*** Opening INPUT MATERIAL ***

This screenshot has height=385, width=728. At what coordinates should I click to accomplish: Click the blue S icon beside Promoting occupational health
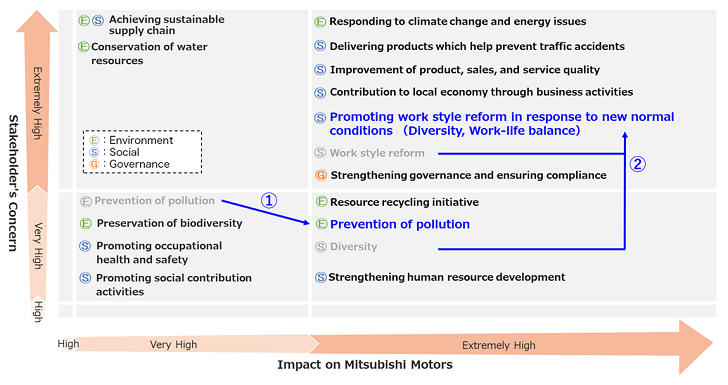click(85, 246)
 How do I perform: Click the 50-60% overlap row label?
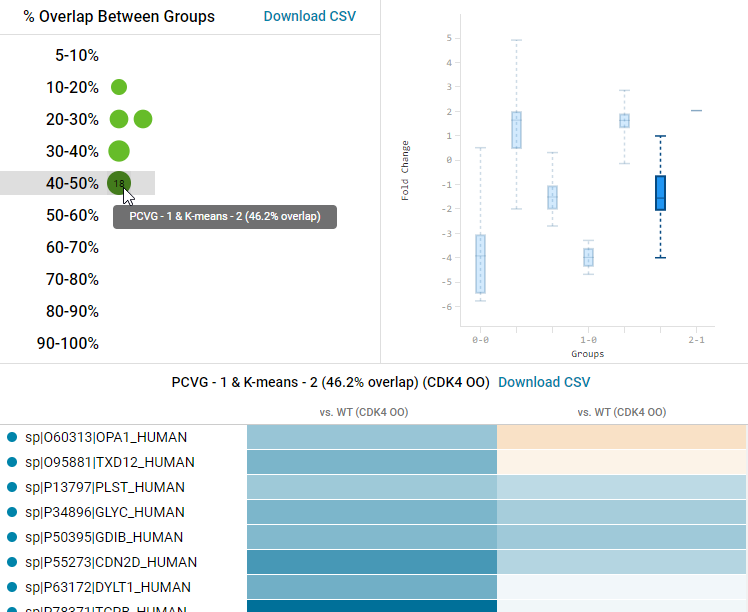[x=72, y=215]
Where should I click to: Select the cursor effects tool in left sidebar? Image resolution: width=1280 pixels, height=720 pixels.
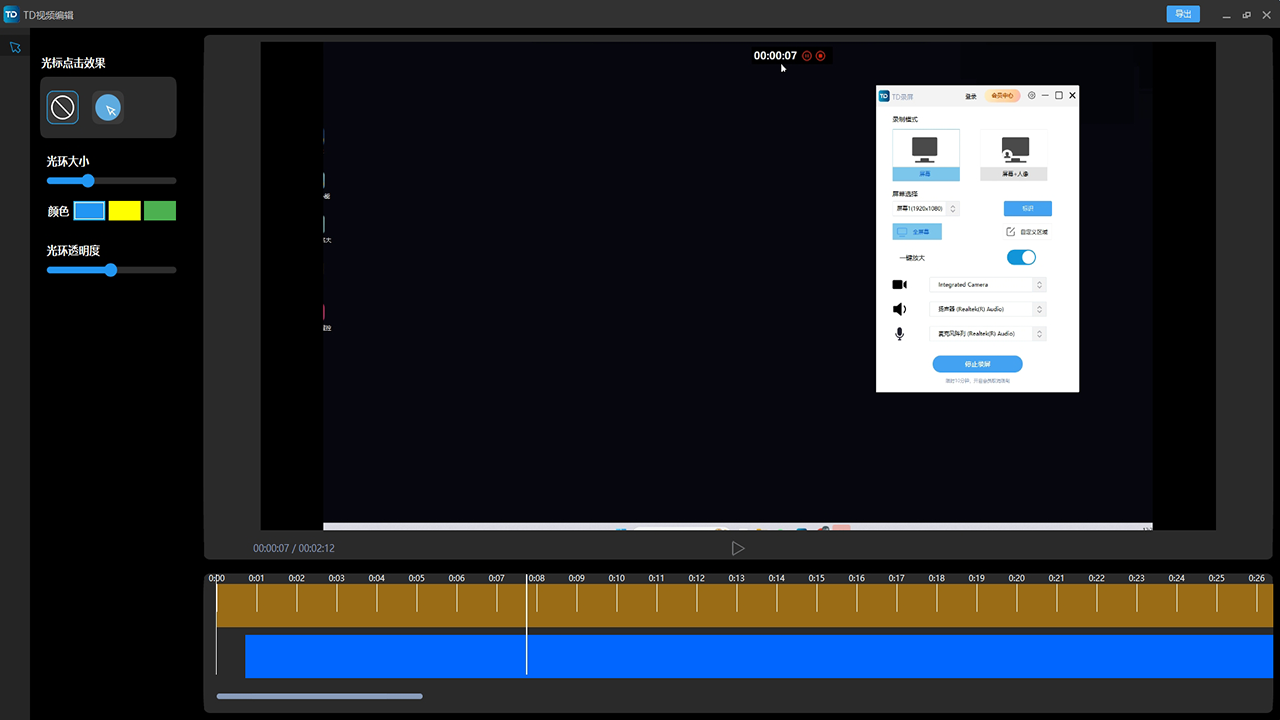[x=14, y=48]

*** Closing INPUT MATERIAL ***

**WHAT YOU ARE ASKED TO DO:** Output the records exactly. Drop the images.

**SOLUTION TO THIS PROBLEM:**
This screenshot has height=385, width=728. At what coordinates should I click to accomplish: Click the blue S icon beside Promoting occupational health
click(85, 246)
 How do I perform: Click the 50-60% overlap row label?
[x=72, y=215]
Where should I click to: Select the cursor effects tool in left sidebar? Image resolution: width=1280 pixels, height=720 pixels.
[x=14, y=48]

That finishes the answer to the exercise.